Matt Banet, President/CTO of Triage Wireless (previous posts here and here), and Paul Hedtke, with Qualcomm, presented a case study on wireless and cuffless vital signs monitoring. Triage targets the long existing weaknesses with current vital signs monitoring solutions; ECG electrodes and cables along with the blood pressure cuffs both hinder patient movement, come undone, and are sources for hospital acquired infections. Current vital signs monitors are also rather large and unwieldy, having to be pushed around on pole stands or COWs (computers on wheels). Triage is targeting a number of use cases:
- One time measurements - office visits, spot vital signs monitoring
- Ambulatory continuous monitoring
- Acute care continuous monitoring
Ambulatory blood pressure can be important for patients with hypertension, "white coat" hypertension, and non-dipper diabetic patients. In the acute care setting, the monitor supports
conventional alarm limits and management, with an associated text based
alarm at a remote software client and audible alarms on the device. Matt noted the challenge of dealing with hospital's wireless LANs that frequently are not up to snuff for supporting continuous life-critical wireless applications.

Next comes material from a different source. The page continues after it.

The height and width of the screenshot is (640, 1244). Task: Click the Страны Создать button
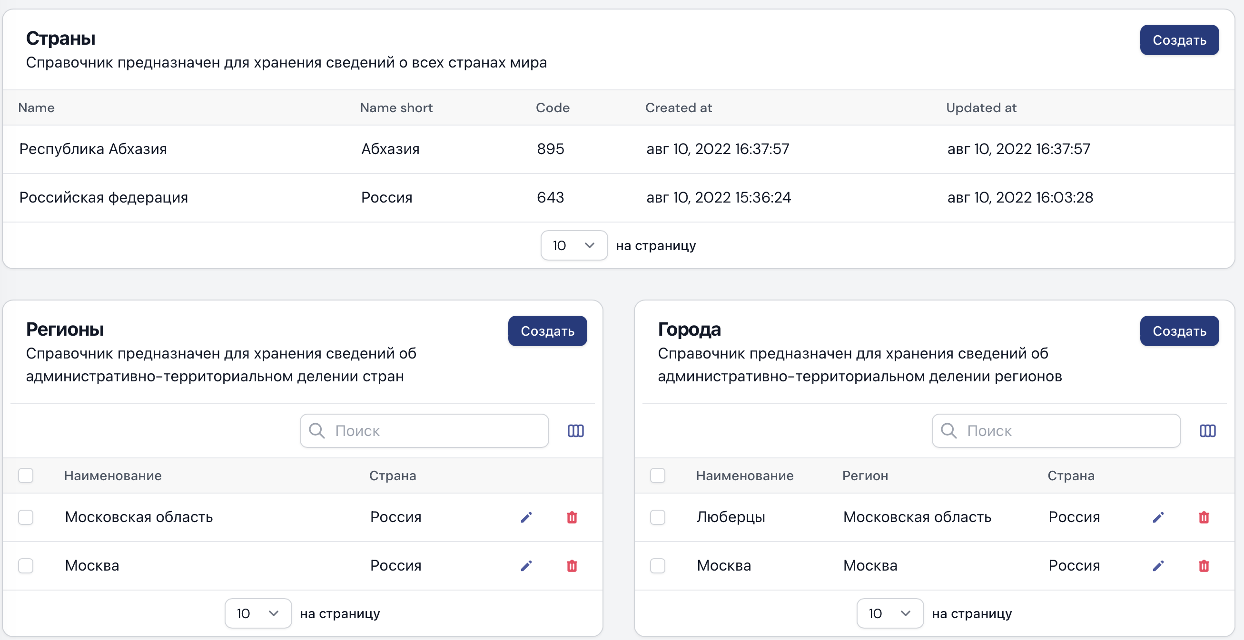point(1179,40)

The Triage solution is small (handheld), flexible, easy to use, and monitors blood pressure without a cuff - just a disposable inexpensive sensor, one cable and a PDA-like hand held monitor display. Triage has developed their own vital sign monitor that serves as a gateway that supports CDMA, Wi-Fi and Bluetooth radios.
Monitored parameters include: blood pressure, ECG, PPG, PCG, heart rate, beat to beat variability, SpO2, respiration, temp, PEP, LVET and other STIs, pulse wave velocity, and atrial stiffness/compliance. That's quite a diagnostic armamentarium.
Initial focus on hospital market, with consumer product in the works.
The patch cost is just a few dollars each. The monitor will probably be
under $2,000. The consumer product will be a replacement for the $99
blood pressure cuff sold in pharmacies.
Issues: central station client, alarm notification, motion artifact, hospital wireless LANs are problematic
Pictured right is Matt, because I didn't think to ask if I could get a photo of his sensor when he showed it to me.